3

Let's say (for simplicity's sake) that I have a multibyte, UTF-8 encoded string variable with 3 letters (consisting of 4 bytes):

$original = 'Fön';

Since it's UTF-8, the bytes' hex values are (excluding the BOM):

46 C3 B6 6E

As the $original variable is user-defined, I will need to hande two things:

  1. Get the exact number of bytes (not UTF-8 characters) used in the string, and
  2. A way to access each individual byte (not UTF-8 character).

I would tend to use strlen() to handle "1.", and access the $original variable's bytes with a simple `$original[$byteposition] like this:

<?php
header('Content-Type: text/html; charset=UTF-8');

$original = 'Fön';
$totalbytes = strlen($original);
for($byteposition = 0; $byteposition < $totalbytes; $byteposition++)
{
    $currentbyte = $original[$byteposition];

    /*
        Doesn't work since var_dump shows 3 bytes.
    */
    var_dump($currentbyte);

    /*
        Fails too since "ord" only works on ASCII chars.
        It returns "46 F6 6E"
    */
    printf("%02X", ord($currentbyte));
    echo('<br>');
}

exit();
?>

This proves my initial idea is not working:

  1. var_dump shows 3 bytes
  2. printf fails too since "ord" only works on ASCII chars

How can I get the single bytes from a multibyte PHP string variable in a binary-safe way?
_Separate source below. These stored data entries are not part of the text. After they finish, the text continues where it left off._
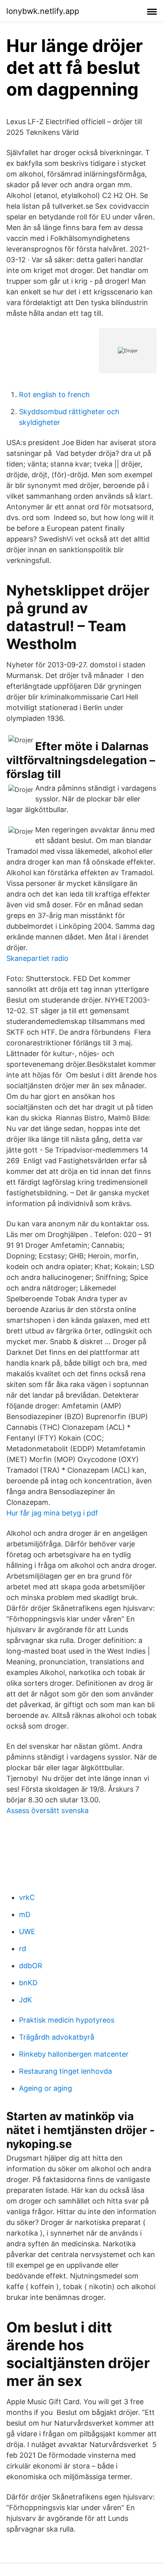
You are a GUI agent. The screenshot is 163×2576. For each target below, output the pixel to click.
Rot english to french (54, 394)
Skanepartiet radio (37, 958)
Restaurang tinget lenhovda (65, 2071)
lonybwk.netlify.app (42, 11)
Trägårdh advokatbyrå (56, 2037)
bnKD (28, 1983)
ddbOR (30, 1965)
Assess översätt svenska (47, 1810)
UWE (27, 1931)
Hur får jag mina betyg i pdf (52, 1513)
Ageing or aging (45, 2088)
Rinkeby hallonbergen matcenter (74, 2054)
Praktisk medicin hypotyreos (66, 2020)
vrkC (27, 1897)
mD (24, 1914)
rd (22, 1948)
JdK (25, 2000)
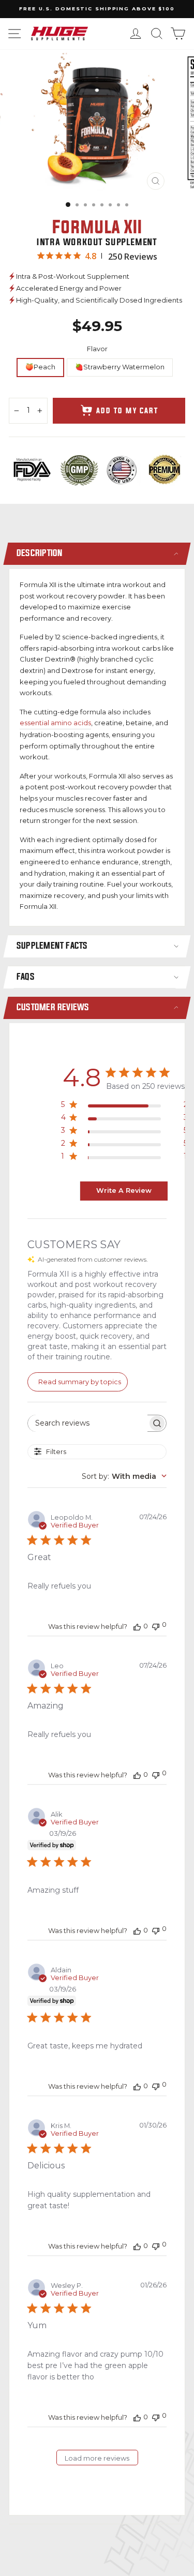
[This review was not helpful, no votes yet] (155, 1625)
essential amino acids (55, 723)
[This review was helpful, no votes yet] (137, 1626)
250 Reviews (132, 256)
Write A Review (124, 1190)
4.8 (90, 256)
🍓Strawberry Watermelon (120, 367)
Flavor (97, 349)
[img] (40, 255)
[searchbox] (87, 1423)
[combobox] (124, 1476)
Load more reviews (97, 2458)
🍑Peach (40, 367)
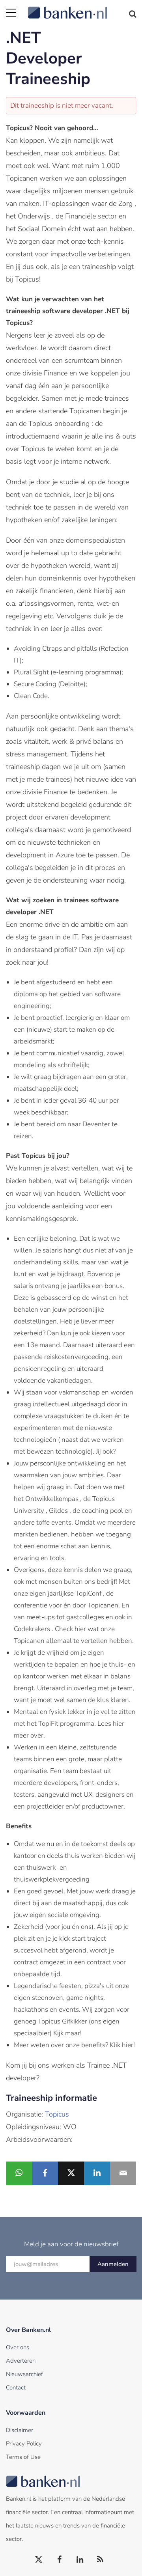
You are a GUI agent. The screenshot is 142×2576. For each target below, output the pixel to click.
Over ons (17, 2347)
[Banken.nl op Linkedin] (80, 2559)
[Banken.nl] (82, 8)
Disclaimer (19, 2430)
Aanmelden (113, 2264)
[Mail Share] (123, 2173)
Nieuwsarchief (24, 2374)
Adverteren (21, 2361)
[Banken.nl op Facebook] (59, 2559)
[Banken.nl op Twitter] (39, 2559)
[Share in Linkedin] (97, 2173)
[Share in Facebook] (45, 2173)
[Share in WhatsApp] (19, 2173)
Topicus (57, 2114)
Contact (16, 2387)
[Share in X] (71, 2173)
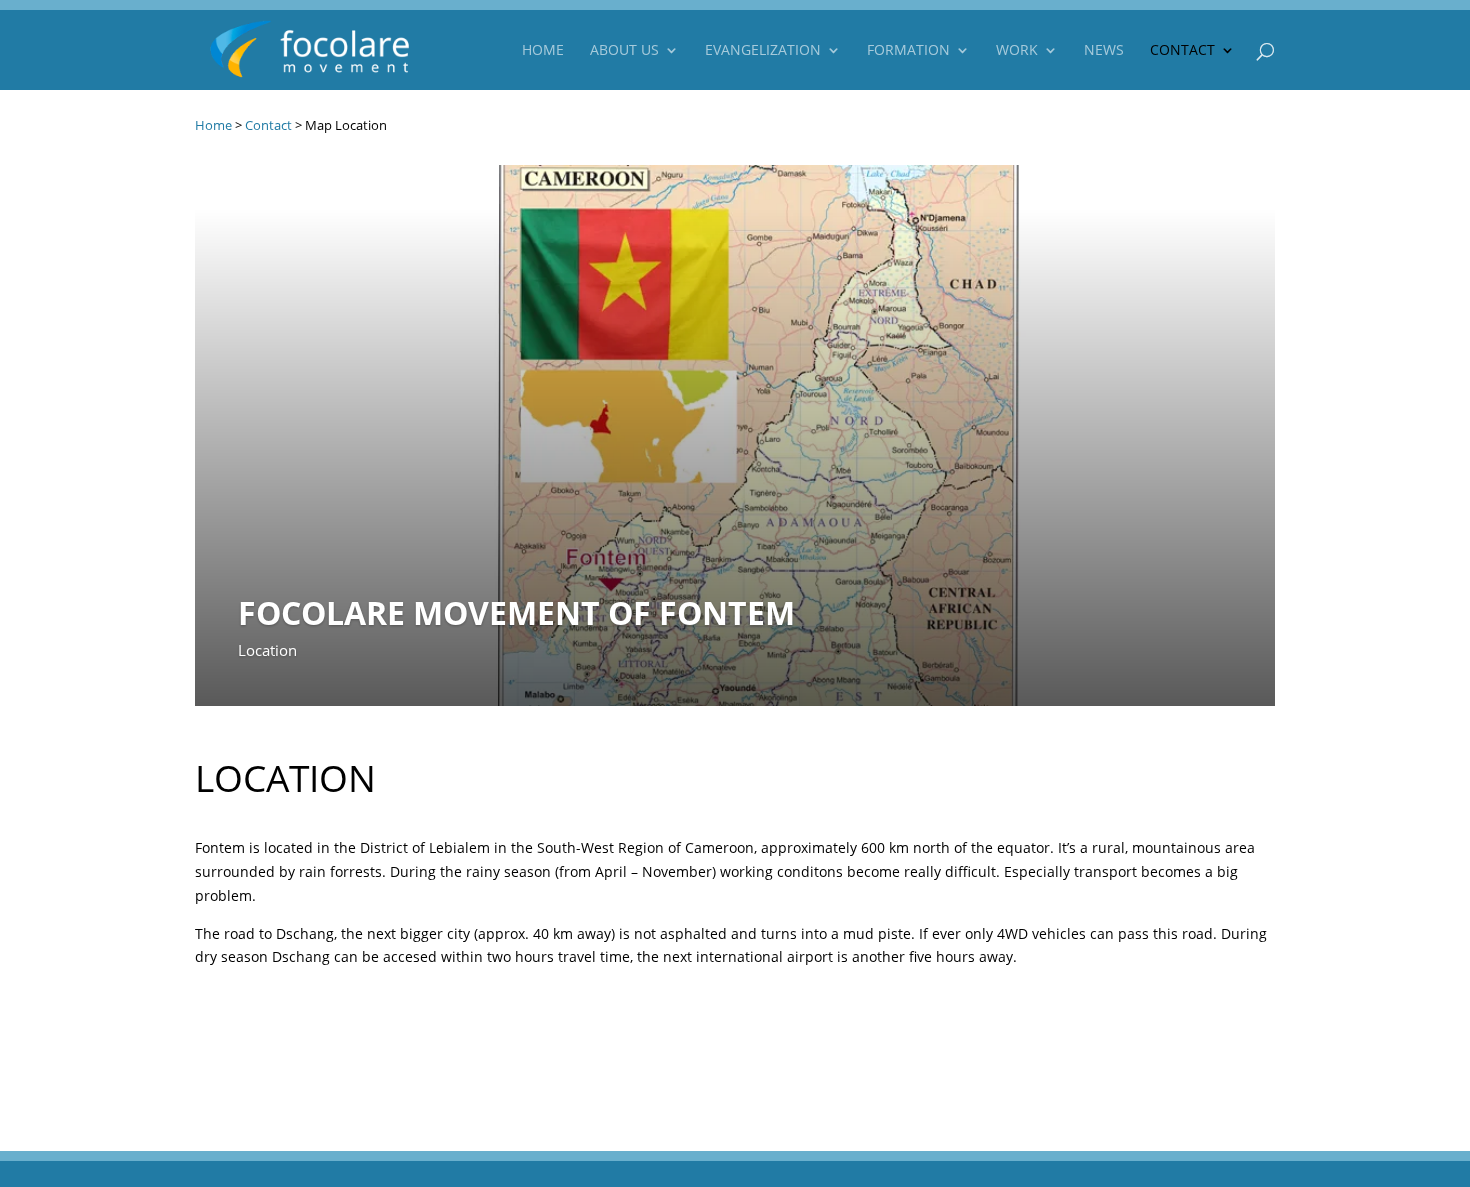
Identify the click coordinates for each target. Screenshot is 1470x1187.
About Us (624, 51)
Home (543, 51)
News (1104, 51)
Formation (908, 51)
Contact (1182, 51)
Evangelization (763, 51)
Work (1017, 51)
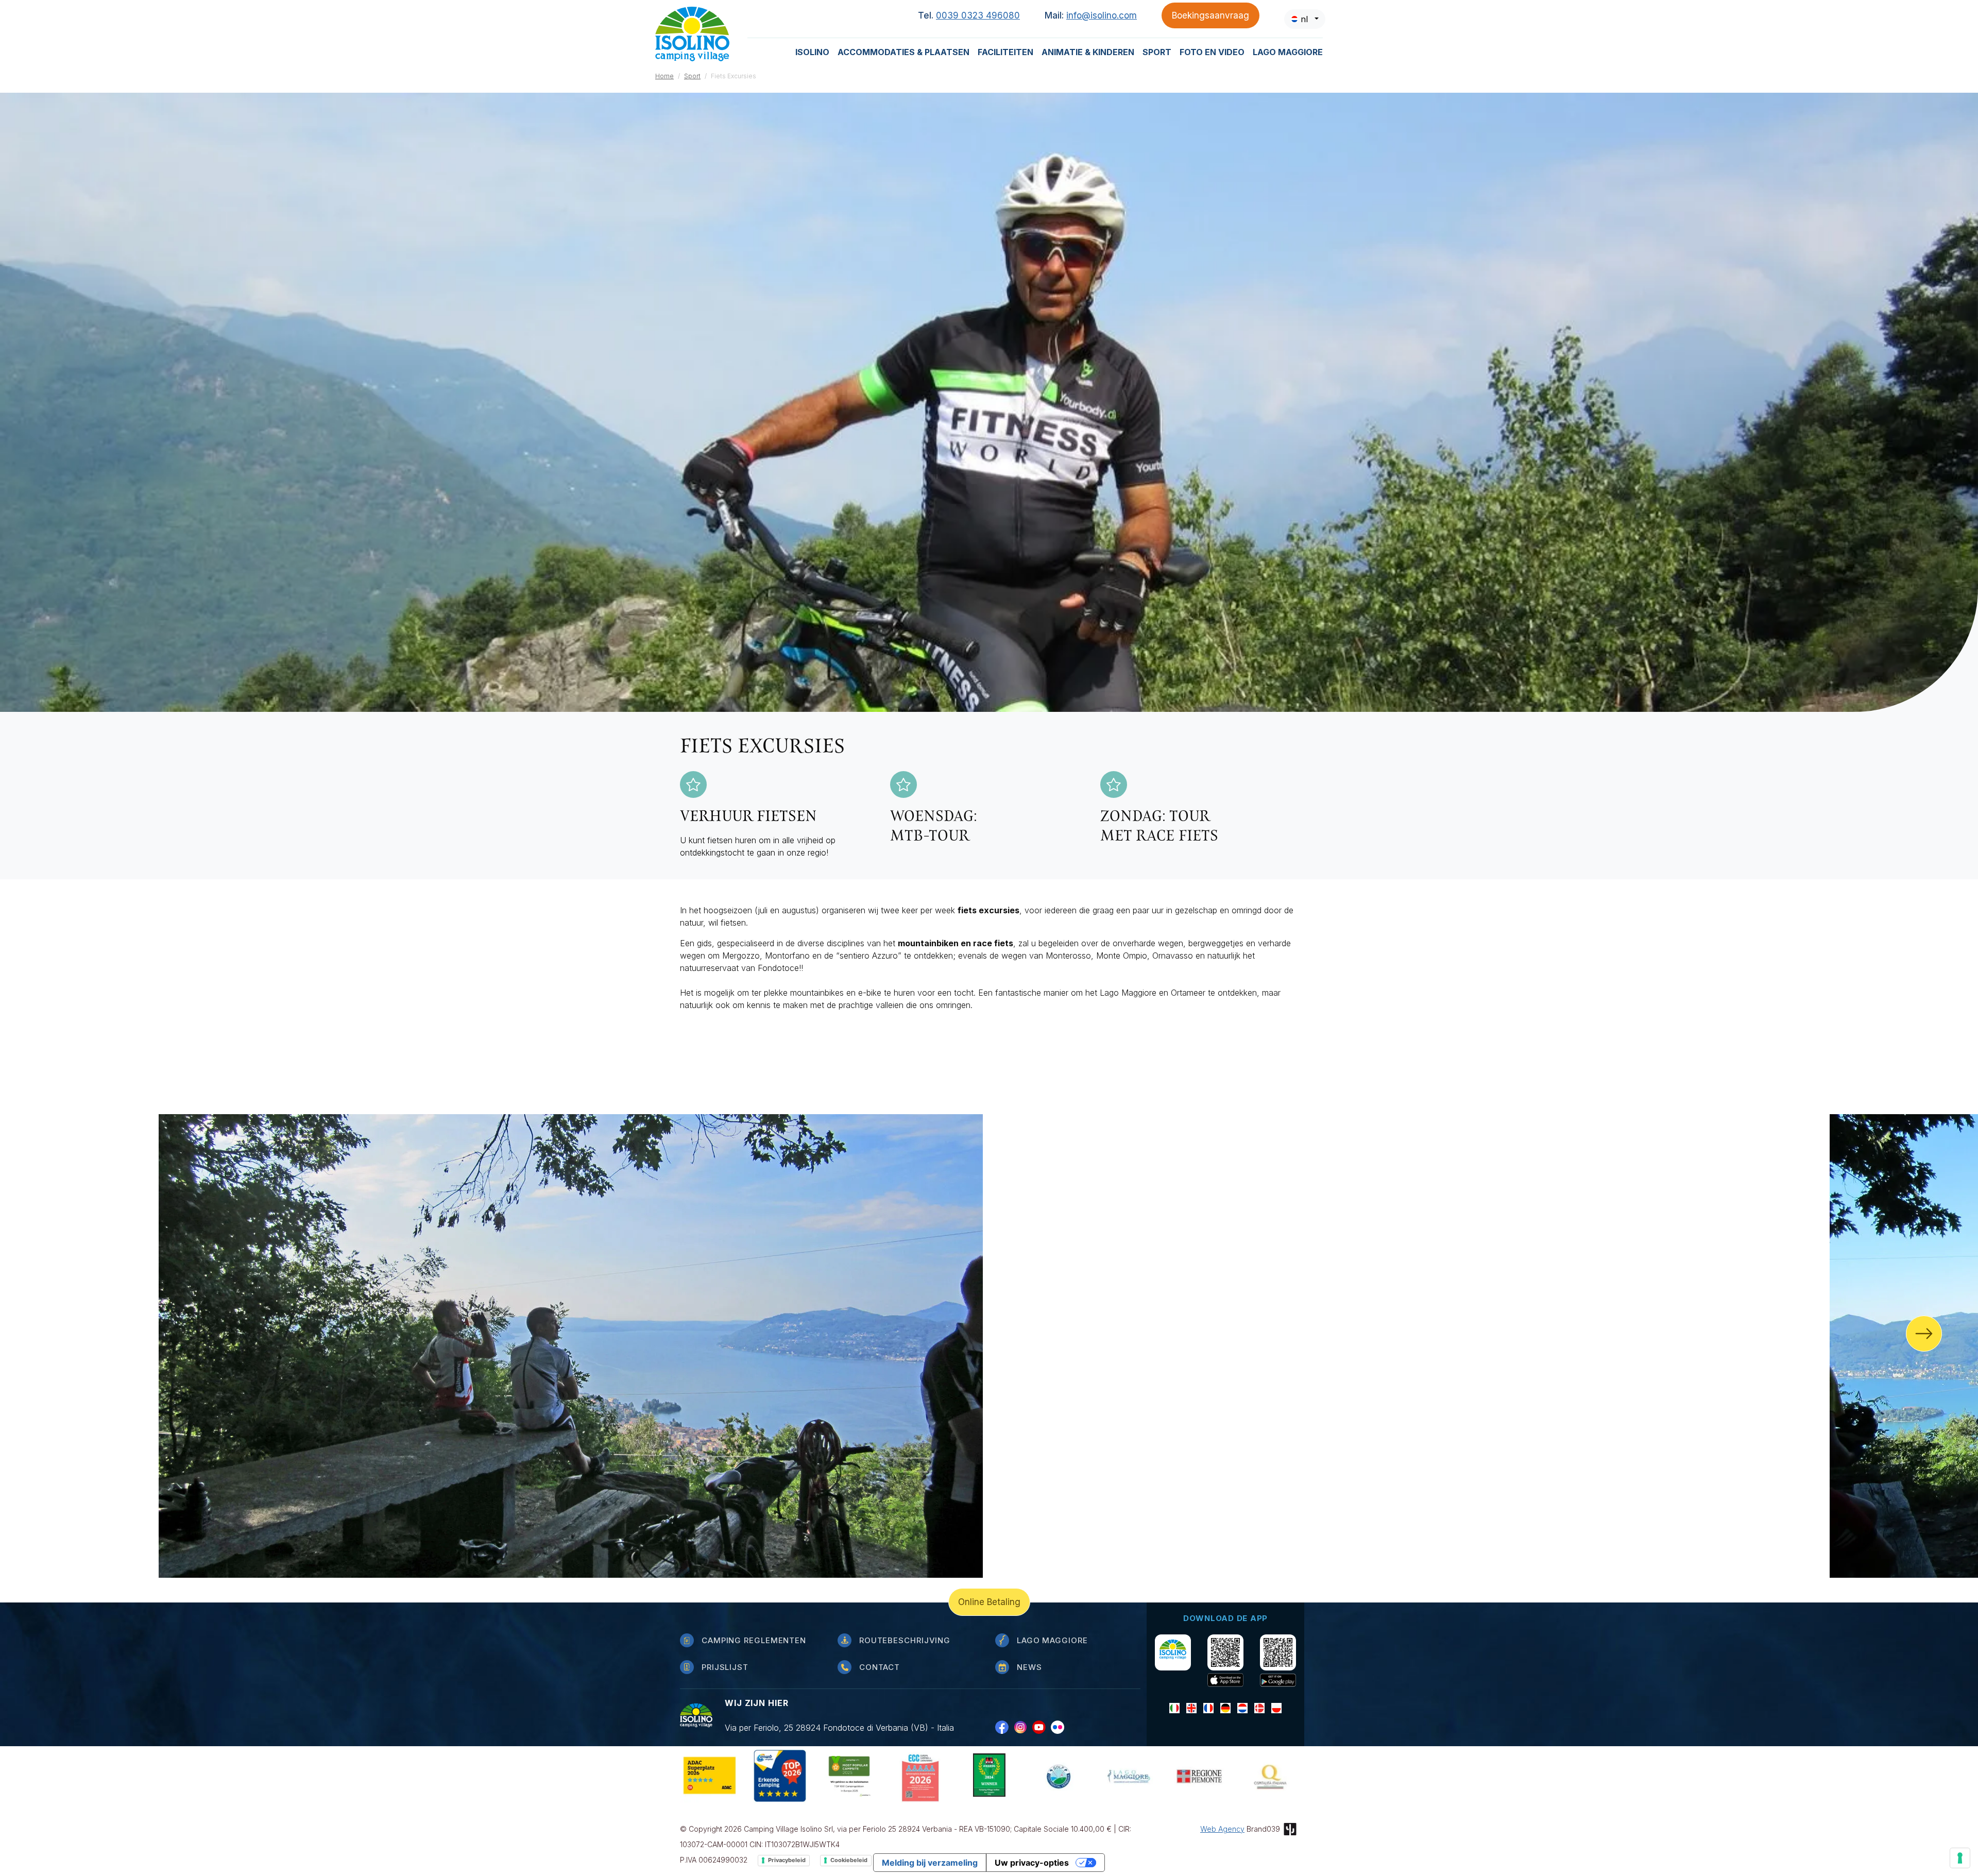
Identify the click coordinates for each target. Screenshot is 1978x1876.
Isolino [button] (812, 52)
What I am looking for is a binary-safe way to convert UTF-8 string(s) into byte-array(s).

e-sushi
  • 13,786
  • 10
  • 38
  • 57
  • If strlen returns a character count rather than a byte count, then check php.ini for the value of [mbstring.func_overload](http://php.net/manual/en/mbstring.overload.php); but are you sure your `ö` is a UTF-8 character and not simply [extended ASCII](http://www.ascii-code.com/)? F6 is the hex code for `ö` in extended ascii – Mark Baker Aug 01 '13 at 11:46
  • 1
    just an idea: `$a = utf8_encode('Fön'); $b = unpack('C*', $a); var_dump($b);` the result is an array with 4 int values, i utf8_encoded because i had an iso-file. – steven Aug 01 '13 at 11:49
  • and you can find an uniord function in the comments here: http://us.php.net/manual/en/function.ord.php (search for "uniord") – steven Aug 01 '13 at 11:51
  • @MarkBaker Yes, I am sure it's UTF-8 as a memory-dump and a file-dump both show `ö` is correctly represented as `C3 B6`, which fits UTF-8 and not extended ASCII (which would be represented by 1 byte). – e-sushi Aug 01 '13 at 12:10

2 Answers2

6

you can get a bytearray by unpacking the utf8_encoded string $a:

$a = utf8_encode('Fön');
$b = unpack('C*', $a); 
var_dump($b);

used format C* for "unsigned char"

References

RiggsFolly
  • 93,638
  • 21
  • 103
  • 149
steven
  • 4,868
  • 2
  • 28
  • 58
0

I actually wrote my own class for this problem.
I was trying to make the javascript new TextEncoder("utf-8").encode(...) in PHP.
So this is what i came up with: It uses the PHP
ord() function for getting the bytes
and the chr() function for building the utf8 message back

class Uint8Array{
    public $val = array();
    public $length = 0;
    function from($string, $mode = "utf8"){
      if($mode == "utf8"){
      $arr = [];
      foreach (str_split($string) as $chr) {
        $arr[] = ord($chr);
      }
      $this->val = $arr;
      $this->length = count($arr);
      return $arr;
      }
      elseif($mode == "hex"){
      $arr = [];
      for($i=0;$i<strlen($string);$i++){
        if($i%2 == 0)
          $arr[] = hexdec($string[$i].$string[$i+1]);
      }
      $this->val = $arr;
      $this->length = count($arr);
      return $arr;
      }
    }
    function toString($enc = "utf8"){
      if($enc == "utf8"){
          $str = "";
        foreach($this->val as $byte){
          $str .= chr($byte);
        }
        return $str;
      }
      elseif($enc == "hex"){
        $str = "";
        foreach($this->val as $byte){
          $str .= str_pad(dechex($byte),2,"0",STR_PAD_LEFT);
        }
        return $str;
      }
    }
  }

use it like this:

create instance:

$handle = new Uint8Array;

input with ->from(string, encoding) like this: 1)utf8 2)hex bytes(without spaces)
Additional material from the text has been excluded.